The meter method indicated an inaccuracy in the reports which Respondent's audit corrected by reference to both the inventory" and "meter" methods. Petitioner argues that because Respondent required Petitioner to compute its special fuels tax on the inventory method, Respondent is barred from using the meter method to audit Petitioner's tax liability. The Utah Supreme Court considered a similar argument with resect to sales tax in Hinckley Inc. v. State Tax Commission, 404 P.2d 662 (1965). In Hinckley, the Commission established a "bracketing" system for vendor's use in charging sales tax. The bracketing system did not charge tax on sales less than 14 cents. As a result of the bracket system, Hinckley did not charge tax on its sales of less than 14 cents. On audit, it was assessed a sales tax deficiency for the cumulative tax due on such small transactions. Hinckley argued that because the Commission's own bracketing system did not require it to charge tax on the small transactions, the Commission could not, at audit, impose a different standard for computing the tax. The Utah Supreme Court did not agree, concluding instead that the tax was levied by statute on even the small amount sales and that if the bracket system did not provide a proper method for calculating such tax, it need not be the exclusive method. In conclusion, the Court held Hinckley liable for the full amount of tax due on the small sales. Applying the logic of Hinckley to this case, Petitioner is liable for the full amount of tax due, even if Respondent's reporting forms were not completely accurate in establishing that liability. At audit, Respondent has a duty to determine and assess the correct amount of tax, using the best information available to it.

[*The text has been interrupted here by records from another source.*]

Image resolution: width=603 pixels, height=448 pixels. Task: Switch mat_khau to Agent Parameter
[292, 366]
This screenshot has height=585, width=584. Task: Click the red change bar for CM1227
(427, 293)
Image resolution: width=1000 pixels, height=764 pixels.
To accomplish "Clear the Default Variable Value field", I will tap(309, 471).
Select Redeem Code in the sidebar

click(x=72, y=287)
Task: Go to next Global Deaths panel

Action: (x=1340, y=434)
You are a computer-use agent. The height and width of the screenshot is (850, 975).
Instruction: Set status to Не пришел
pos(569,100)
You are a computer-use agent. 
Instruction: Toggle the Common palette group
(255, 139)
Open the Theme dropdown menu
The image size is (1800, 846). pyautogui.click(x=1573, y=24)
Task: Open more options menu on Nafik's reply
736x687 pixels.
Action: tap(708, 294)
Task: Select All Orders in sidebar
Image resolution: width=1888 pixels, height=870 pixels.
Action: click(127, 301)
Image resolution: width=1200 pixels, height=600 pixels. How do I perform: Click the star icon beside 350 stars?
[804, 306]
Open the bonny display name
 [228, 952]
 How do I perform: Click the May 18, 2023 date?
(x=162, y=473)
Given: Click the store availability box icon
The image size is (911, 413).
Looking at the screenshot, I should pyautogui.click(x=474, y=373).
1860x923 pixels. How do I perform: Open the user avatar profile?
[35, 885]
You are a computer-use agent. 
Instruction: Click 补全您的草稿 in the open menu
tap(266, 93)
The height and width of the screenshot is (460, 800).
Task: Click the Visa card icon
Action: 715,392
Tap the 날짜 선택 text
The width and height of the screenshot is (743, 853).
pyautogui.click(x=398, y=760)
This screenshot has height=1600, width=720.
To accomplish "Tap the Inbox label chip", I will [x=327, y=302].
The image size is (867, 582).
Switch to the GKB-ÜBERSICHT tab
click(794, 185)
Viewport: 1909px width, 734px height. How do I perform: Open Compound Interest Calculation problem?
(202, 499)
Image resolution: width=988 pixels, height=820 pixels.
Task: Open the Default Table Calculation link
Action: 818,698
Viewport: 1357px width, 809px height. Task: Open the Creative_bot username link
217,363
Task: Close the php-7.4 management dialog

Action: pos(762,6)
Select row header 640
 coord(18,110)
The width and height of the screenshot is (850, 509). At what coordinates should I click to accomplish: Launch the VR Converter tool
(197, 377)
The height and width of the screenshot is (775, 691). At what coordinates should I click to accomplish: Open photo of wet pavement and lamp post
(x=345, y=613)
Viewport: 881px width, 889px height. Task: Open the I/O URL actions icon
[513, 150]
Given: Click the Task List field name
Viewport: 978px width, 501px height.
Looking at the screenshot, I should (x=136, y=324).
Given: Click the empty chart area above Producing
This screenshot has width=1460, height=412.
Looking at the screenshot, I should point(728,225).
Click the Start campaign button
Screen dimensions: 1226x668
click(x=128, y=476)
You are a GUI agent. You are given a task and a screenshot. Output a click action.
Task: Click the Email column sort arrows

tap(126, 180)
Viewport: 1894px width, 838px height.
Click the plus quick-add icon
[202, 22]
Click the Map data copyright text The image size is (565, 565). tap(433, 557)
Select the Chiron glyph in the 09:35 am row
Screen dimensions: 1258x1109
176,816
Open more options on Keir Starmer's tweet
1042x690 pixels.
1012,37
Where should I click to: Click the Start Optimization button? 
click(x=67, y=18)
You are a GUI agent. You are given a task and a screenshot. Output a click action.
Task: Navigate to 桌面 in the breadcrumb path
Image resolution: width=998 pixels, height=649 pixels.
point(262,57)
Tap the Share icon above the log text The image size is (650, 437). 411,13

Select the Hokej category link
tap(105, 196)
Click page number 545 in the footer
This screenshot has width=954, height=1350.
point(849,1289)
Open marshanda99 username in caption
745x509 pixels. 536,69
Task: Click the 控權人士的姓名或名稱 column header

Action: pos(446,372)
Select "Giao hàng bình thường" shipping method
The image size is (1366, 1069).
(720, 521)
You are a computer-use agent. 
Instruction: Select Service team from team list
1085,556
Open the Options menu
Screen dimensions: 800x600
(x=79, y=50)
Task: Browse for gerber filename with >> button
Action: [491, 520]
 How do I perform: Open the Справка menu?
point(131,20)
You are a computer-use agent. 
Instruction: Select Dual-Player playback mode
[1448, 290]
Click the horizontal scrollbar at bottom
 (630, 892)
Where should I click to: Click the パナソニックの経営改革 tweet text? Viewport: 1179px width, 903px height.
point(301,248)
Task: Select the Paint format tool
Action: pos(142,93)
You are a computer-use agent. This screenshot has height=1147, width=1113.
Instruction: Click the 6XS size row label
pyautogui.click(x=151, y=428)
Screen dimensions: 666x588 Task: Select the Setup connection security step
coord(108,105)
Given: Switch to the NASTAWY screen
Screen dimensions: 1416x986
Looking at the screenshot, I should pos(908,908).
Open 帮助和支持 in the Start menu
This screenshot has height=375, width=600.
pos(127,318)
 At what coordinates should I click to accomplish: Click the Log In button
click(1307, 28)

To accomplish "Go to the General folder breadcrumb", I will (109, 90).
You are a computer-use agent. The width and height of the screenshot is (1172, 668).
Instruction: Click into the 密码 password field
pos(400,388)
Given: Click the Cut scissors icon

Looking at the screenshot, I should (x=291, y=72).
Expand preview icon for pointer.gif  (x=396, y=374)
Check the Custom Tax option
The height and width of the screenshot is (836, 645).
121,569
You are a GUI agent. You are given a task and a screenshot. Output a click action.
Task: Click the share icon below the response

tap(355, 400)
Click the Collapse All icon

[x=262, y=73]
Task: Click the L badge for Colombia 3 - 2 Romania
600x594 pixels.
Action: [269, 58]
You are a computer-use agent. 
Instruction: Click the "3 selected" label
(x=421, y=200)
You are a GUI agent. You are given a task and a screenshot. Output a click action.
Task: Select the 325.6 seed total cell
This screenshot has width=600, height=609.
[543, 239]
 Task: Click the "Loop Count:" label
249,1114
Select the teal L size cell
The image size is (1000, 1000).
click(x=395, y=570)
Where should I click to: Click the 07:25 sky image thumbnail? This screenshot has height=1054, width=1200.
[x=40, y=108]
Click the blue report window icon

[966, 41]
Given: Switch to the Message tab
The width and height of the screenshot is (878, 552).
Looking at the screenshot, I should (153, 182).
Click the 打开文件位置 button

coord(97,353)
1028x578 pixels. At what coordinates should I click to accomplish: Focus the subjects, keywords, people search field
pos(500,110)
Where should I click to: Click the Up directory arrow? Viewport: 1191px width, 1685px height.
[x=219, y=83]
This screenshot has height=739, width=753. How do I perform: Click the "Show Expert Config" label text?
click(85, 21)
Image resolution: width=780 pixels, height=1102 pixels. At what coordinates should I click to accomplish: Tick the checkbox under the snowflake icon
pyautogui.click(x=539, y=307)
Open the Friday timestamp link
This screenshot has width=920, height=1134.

As a secondary matter, Petitioner points to several possible events where diesel might be pumped, and therefore recorded on the meters, but not "sold and delivered". One such instance is diesel pumped for the purpose of testing the accuracy of the pump meters themselves. No specific documentation was provided regarding the number of such tests, but it appears to approximate 30 gallons per pump per year. This amount is inconsequential when compared to the audit deficiency. Nonetheless, Respondent concedes such amount are not properly taxable if sufficient documentation is provided.

Another instance of fuel pumped, but not sold, is that of "drive-offs". In such cases, individuals take fuel from the pump, then drive off without paying for it. Respondent argues that such events are taxable. The Commission reaches no conclusion on that point, since no documentation was provided to establish the extent to which drive-offs happen. The Commission notes, however, that to the extent such drive offs occur, they would be reported as sales on the inventory method just as they were on the meter method.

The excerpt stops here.